*** Opening EXTRACTED RECORDS ***
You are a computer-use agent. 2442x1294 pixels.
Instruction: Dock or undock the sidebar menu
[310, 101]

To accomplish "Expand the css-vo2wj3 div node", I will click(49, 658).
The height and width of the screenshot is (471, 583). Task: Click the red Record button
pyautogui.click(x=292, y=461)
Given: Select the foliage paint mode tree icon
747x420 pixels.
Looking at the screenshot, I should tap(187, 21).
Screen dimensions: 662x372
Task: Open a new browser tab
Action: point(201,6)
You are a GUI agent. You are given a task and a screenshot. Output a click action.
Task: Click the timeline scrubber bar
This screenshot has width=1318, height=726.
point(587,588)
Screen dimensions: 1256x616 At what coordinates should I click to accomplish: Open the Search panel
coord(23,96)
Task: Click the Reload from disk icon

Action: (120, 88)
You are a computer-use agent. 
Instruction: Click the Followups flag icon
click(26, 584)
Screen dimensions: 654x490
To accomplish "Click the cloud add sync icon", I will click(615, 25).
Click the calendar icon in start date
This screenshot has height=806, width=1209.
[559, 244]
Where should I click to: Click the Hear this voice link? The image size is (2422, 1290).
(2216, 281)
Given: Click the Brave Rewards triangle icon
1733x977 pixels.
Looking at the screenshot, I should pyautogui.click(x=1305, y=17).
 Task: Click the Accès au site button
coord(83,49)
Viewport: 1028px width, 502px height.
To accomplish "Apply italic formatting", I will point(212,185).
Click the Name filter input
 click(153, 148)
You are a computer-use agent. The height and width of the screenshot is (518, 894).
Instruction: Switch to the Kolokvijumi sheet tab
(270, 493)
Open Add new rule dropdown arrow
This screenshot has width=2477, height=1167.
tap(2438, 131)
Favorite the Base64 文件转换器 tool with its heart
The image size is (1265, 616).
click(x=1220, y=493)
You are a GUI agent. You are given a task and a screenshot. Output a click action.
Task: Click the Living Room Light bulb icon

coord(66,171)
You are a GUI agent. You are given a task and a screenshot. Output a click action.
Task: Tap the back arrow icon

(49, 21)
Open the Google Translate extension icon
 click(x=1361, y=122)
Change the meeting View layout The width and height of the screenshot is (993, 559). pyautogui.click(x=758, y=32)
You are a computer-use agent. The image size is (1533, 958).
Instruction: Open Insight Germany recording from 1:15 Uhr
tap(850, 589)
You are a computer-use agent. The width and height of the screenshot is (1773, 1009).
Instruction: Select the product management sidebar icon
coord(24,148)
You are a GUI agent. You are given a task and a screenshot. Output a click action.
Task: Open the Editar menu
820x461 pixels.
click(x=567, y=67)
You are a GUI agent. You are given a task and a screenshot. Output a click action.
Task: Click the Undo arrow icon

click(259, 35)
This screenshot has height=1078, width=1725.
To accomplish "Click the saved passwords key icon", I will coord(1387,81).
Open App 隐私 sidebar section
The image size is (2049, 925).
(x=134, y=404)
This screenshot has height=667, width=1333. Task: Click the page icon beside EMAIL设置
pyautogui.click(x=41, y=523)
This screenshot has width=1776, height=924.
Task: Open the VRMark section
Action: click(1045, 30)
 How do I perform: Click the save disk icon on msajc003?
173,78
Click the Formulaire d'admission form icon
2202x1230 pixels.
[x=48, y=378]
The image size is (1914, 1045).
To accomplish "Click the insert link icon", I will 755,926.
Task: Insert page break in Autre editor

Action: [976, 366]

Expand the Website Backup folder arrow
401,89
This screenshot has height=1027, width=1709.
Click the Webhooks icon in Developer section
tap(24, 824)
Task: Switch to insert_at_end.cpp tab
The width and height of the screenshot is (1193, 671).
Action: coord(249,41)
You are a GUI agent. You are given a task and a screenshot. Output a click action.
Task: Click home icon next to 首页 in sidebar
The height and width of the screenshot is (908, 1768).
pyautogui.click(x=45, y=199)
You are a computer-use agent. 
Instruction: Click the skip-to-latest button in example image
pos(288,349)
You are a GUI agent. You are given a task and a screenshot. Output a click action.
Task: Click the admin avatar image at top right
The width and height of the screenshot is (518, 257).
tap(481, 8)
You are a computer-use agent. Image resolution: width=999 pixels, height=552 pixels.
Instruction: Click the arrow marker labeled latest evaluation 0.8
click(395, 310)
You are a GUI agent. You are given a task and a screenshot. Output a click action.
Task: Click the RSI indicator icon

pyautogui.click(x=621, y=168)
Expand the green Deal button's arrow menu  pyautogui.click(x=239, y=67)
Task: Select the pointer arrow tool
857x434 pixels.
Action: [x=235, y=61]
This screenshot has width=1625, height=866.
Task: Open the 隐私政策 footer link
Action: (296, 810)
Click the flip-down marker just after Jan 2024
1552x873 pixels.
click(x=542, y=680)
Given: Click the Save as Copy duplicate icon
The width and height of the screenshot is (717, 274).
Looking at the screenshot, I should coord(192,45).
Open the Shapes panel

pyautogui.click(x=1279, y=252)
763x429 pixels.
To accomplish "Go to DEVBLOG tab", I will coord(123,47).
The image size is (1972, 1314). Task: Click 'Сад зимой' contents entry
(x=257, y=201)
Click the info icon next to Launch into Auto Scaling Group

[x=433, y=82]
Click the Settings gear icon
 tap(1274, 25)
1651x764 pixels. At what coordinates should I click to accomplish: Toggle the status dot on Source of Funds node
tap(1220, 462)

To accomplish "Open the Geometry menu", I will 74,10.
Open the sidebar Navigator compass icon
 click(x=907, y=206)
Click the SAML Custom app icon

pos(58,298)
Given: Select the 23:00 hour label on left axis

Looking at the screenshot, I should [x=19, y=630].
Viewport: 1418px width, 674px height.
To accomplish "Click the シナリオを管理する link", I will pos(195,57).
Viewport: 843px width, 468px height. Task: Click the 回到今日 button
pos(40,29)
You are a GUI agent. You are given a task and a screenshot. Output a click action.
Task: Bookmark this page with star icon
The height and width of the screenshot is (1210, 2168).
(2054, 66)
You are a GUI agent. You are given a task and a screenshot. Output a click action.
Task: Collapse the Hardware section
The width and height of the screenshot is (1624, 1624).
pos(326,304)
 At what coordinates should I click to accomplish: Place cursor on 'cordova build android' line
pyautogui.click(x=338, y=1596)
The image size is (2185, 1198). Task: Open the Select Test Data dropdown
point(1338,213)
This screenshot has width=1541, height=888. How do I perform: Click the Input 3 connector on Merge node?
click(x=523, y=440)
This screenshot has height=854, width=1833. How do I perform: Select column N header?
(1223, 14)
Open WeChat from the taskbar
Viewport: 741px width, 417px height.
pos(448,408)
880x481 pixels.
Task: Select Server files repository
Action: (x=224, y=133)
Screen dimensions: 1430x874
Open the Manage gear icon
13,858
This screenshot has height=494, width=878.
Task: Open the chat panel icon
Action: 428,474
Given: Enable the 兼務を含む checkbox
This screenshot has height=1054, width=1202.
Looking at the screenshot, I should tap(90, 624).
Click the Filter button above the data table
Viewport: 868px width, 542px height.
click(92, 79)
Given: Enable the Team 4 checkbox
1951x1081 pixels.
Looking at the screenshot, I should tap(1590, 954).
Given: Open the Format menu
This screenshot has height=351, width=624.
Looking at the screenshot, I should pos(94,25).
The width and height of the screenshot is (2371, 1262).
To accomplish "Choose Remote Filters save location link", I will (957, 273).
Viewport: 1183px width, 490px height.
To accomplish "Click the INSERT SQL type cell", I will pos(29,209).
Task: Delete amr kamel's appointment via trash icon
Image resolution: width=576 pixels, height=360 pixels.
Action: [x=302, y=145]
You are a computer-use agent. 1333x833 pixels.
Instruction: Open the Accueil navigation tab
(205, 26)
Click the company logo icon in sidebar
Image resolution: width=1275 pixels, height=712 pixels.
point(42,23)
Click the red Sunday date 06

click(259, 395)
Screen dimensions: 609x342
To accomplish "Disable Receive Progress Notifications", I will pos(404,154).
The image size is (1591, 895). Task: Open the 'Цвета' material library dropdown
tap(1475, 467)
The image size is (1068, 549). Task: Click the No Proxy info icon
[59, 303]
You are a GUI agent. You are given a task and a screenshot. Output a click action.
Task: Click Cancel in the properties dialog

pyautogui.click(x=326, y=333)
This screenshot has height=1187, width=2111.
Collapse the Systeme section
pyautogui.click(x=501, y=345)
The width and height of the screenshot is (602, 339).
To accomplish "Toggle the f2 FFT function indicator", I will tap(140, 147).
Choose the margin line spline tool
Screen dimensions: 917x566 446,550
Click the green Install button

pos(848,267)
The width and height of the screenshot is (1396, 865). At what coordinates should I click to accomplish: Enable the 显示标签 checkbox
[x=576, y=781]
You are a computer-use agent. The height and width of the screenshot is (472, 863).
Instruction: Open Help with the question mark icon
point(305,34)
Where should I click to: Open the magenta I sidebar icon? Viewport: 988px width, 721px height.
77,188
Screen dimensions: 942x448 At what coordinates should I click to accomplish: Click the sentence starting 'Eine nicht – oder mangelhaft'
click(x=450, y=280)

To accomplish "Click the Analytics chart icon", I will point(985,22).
*** Closing EXTRACTED RECORDS ***
For the material above, reproduce exactly the lines from the line with "Instruction: Click the arrow" to the line with "Task: Select the pointer arrow tool", inclusive, and exclude all others.

[RESPONSE BOX]
Instruction: Click the arrow marker labeled latest evaluation 0.8
click(395, 310)
You are a GUI agent. You are given a task and a screenshot. Output a click action.
Task: Click the RSI indicator icon

pyautogui.click(x=621, y=168)
Expand the green Deal button's arrow menu  pyautogui.click(x=239, y=67)
Task: Select the pointer arrow tool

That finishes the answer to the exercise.